They were to emerge from the jungle, “liberate” the old imperial capital of Hue in central Vietnam and stir up a national popular uprising.
It was January 30, 1968, three years after President Lyndon B. Johnson had ordered 125,000 American troops to Vietnam to ward off a Communist takeover of the south, and the rest of Southeast Asia. Dai and his comrades saw things differently: With nationalistic pride, they were on a mission to reunify Vietnam, launching the surprise assault on South Vietnamese and American troops now known as the Tet Offensive.
“The revenge deep inside the northern soldiers was so big,” Dai, 73, said in an interview at his Hanoi home in January. “All the soldiers believed we could liberate all the country.”

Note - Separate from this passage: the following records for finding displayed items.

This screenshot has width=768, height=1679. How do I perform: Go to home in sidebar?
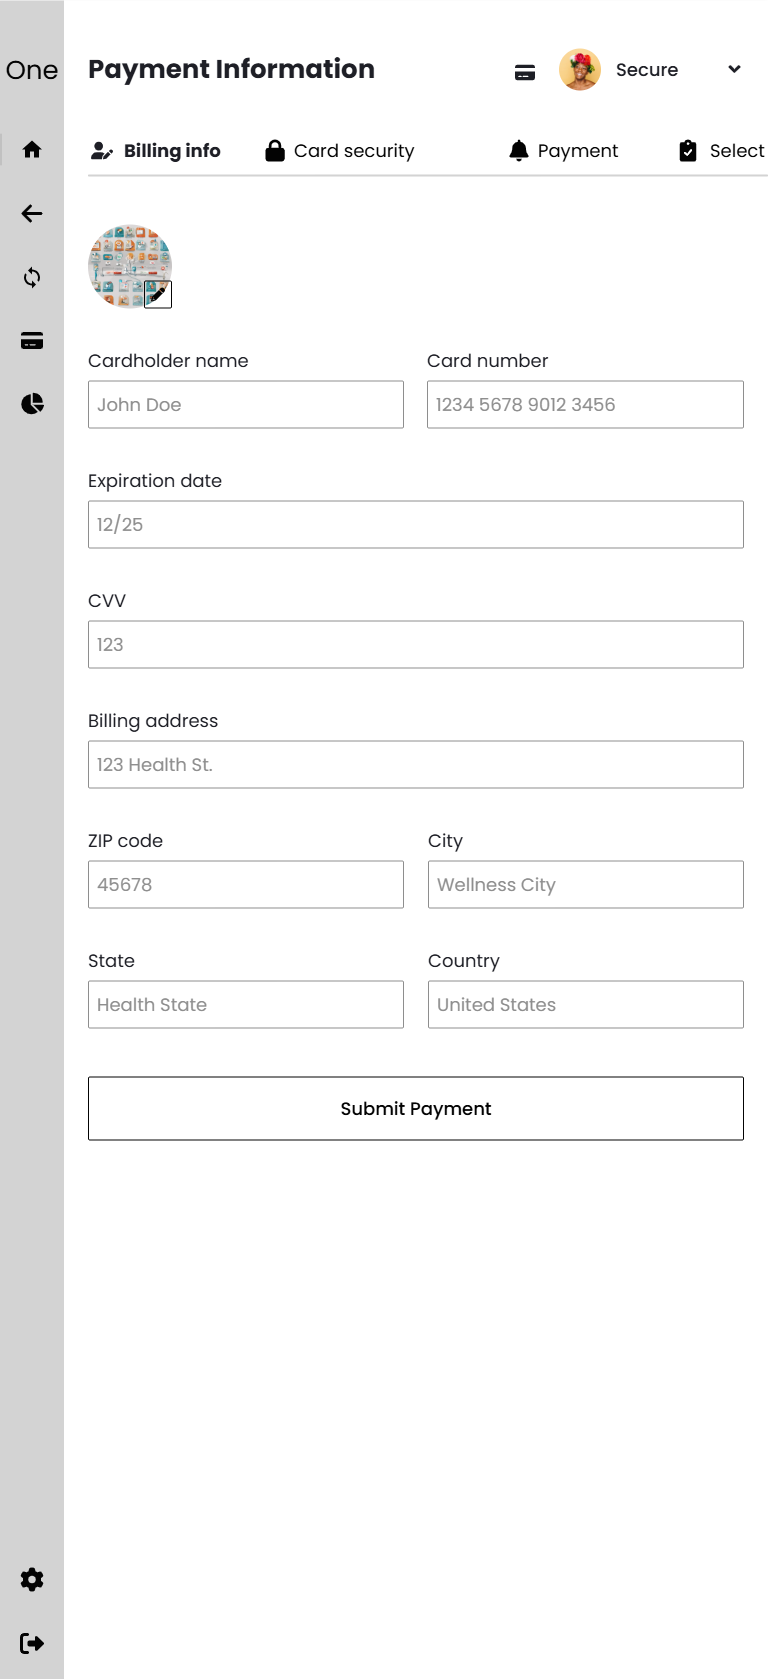point(32,150)
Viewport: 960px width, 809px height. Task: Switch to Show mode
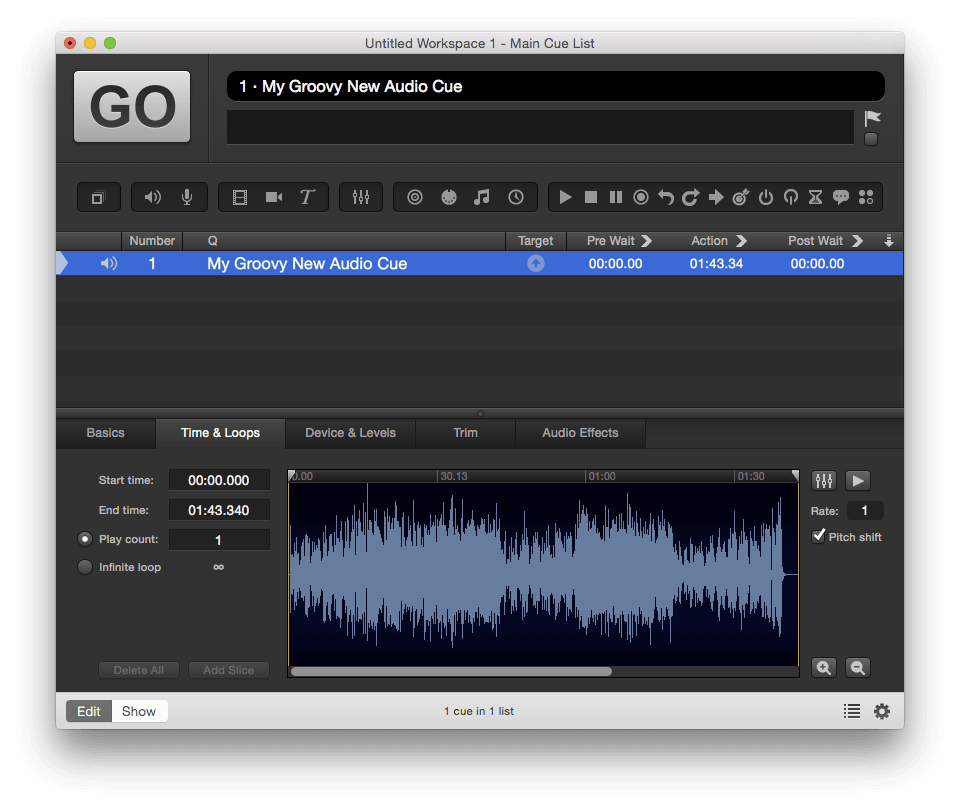coord(139,711)
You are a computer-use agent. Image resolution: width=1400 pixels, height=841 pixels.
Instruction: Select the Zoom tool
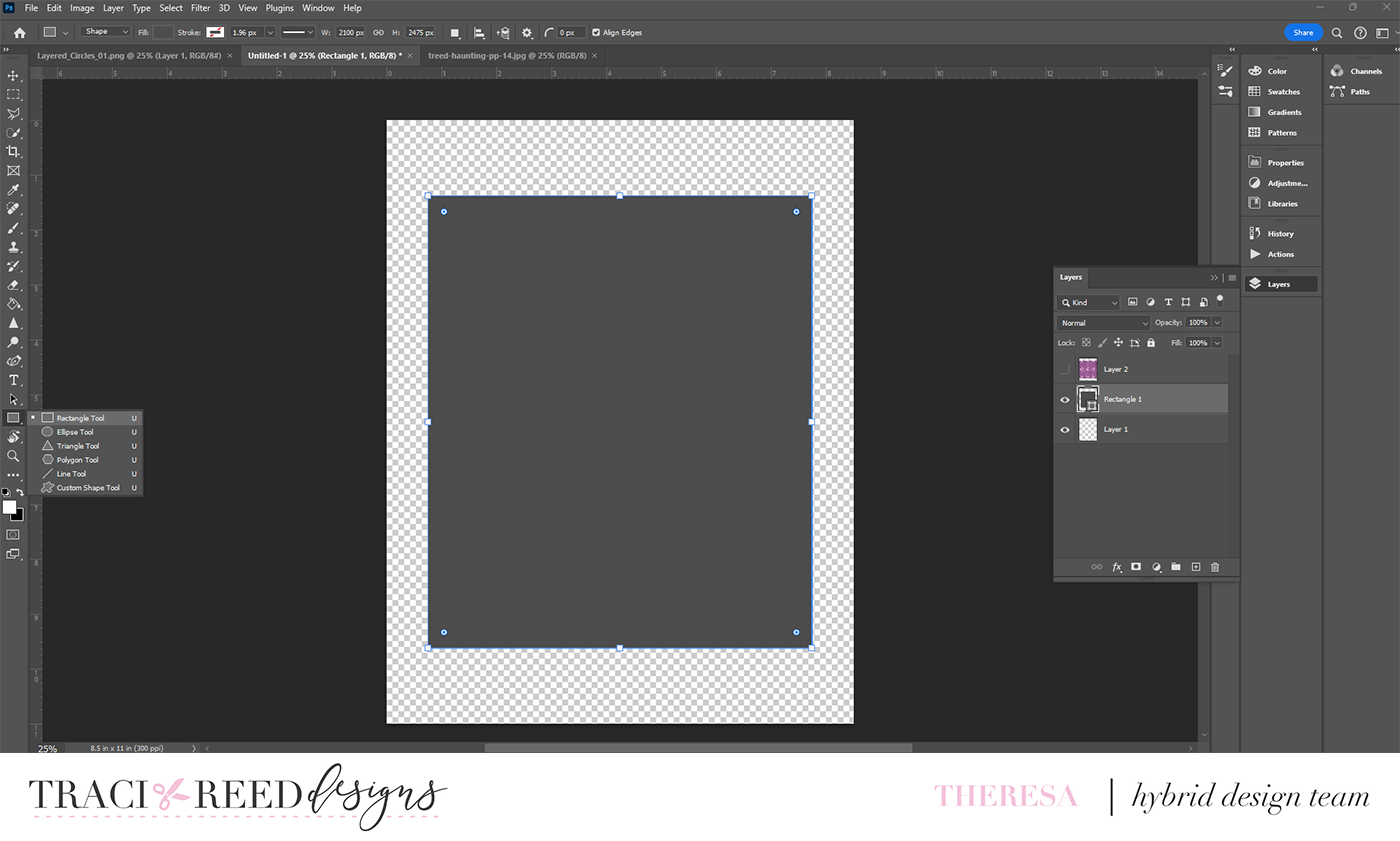pos(14,456)
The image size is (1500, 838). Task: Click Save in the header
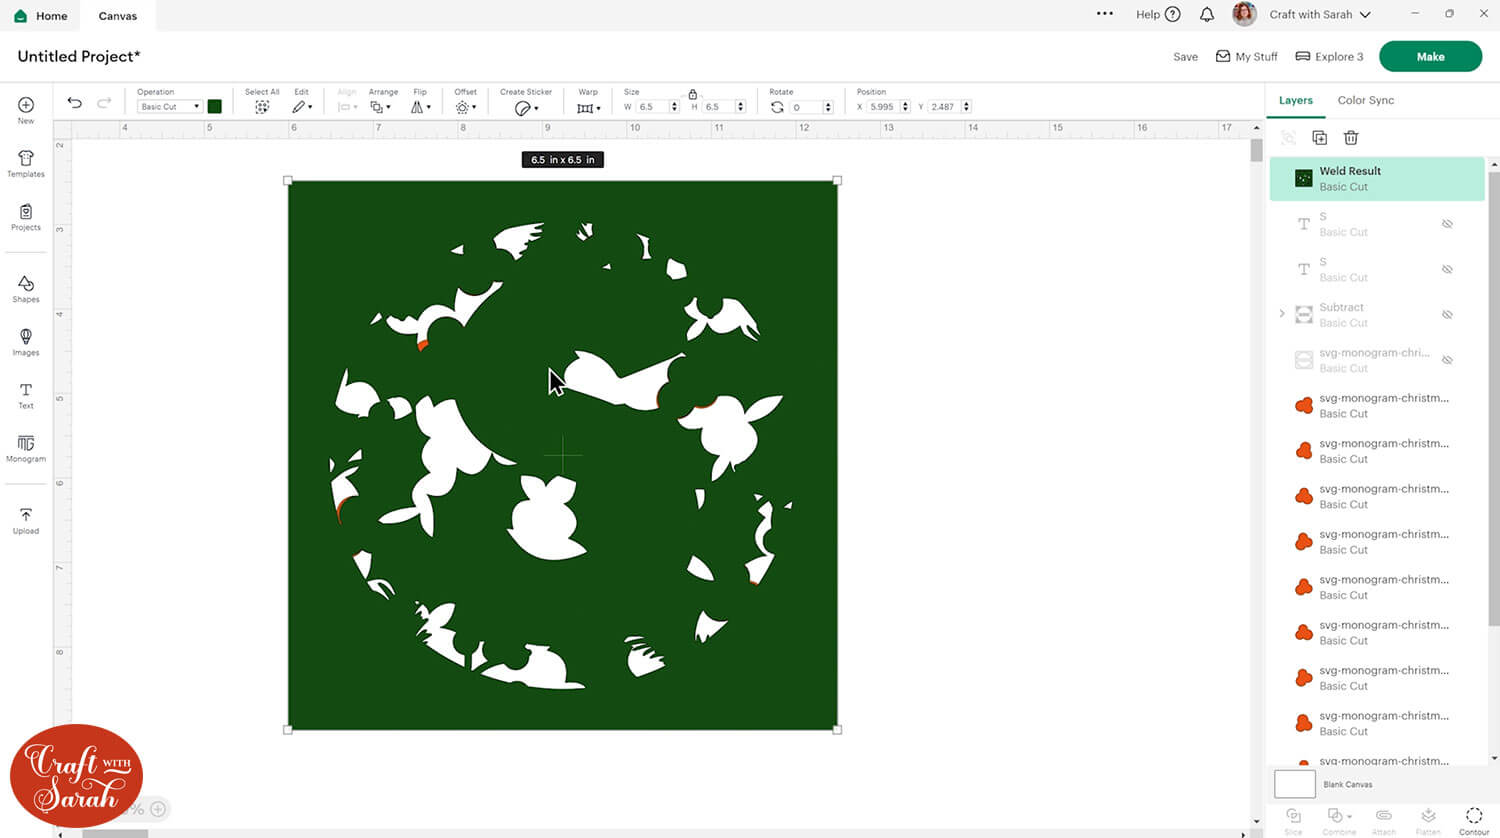tap(1185, 57)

Nguyen Qui Duc, only 9 years old at the time, has a very different memory of early 1968. Duc was visiting family for the Lunar New Year, known as Tet, Vietnam’s most important holiday. His father was a regional governor attempting to maintain a pattern of normalcy in South Vietnam as the war raged. A ceasefire was in place for Tet, with much of the South Vietnamese military on leave. It was meant to be a joyous week providing a reprieve from the war. But while sleeping in his grandfather’s house, Duc was awakened around 1 a.m. by gunshots. The soldiers assigned to protect the family had vanished, with men speaking in the distinctive northern Vietnamese accent closing in.
“My mom went to the door and said, 'I have two kids in here,' and the soldiers said, 'We'll shoot anybody we find if you don't tell us about everyone here,'” Duc recently recalled at the bar and restaurant he now owns in Hanoi. He saw his father taken away and presumed killed, while the rest of the family huddled in a basement for several days until they were rescued by U.S. and South Vietnamese forces.
On the occasion of its 50th anniversary, the battles of the Tet Offensive, in Hue and elsewhere, have been discussed and dissected in news outlets, books, symposiums, TV segments and exhibits across America, where the attacks are remembered as the moment that turned U.S. public against opinion the war. But in Vietnam, the anniversary of this moment in history, leading up to the Tet holiday on February 16, is being observed very differently — if at all. In fact, Dai’s and Duc’s willingness to share their memories is a rarity in a country where the event is rarely discussed publicly.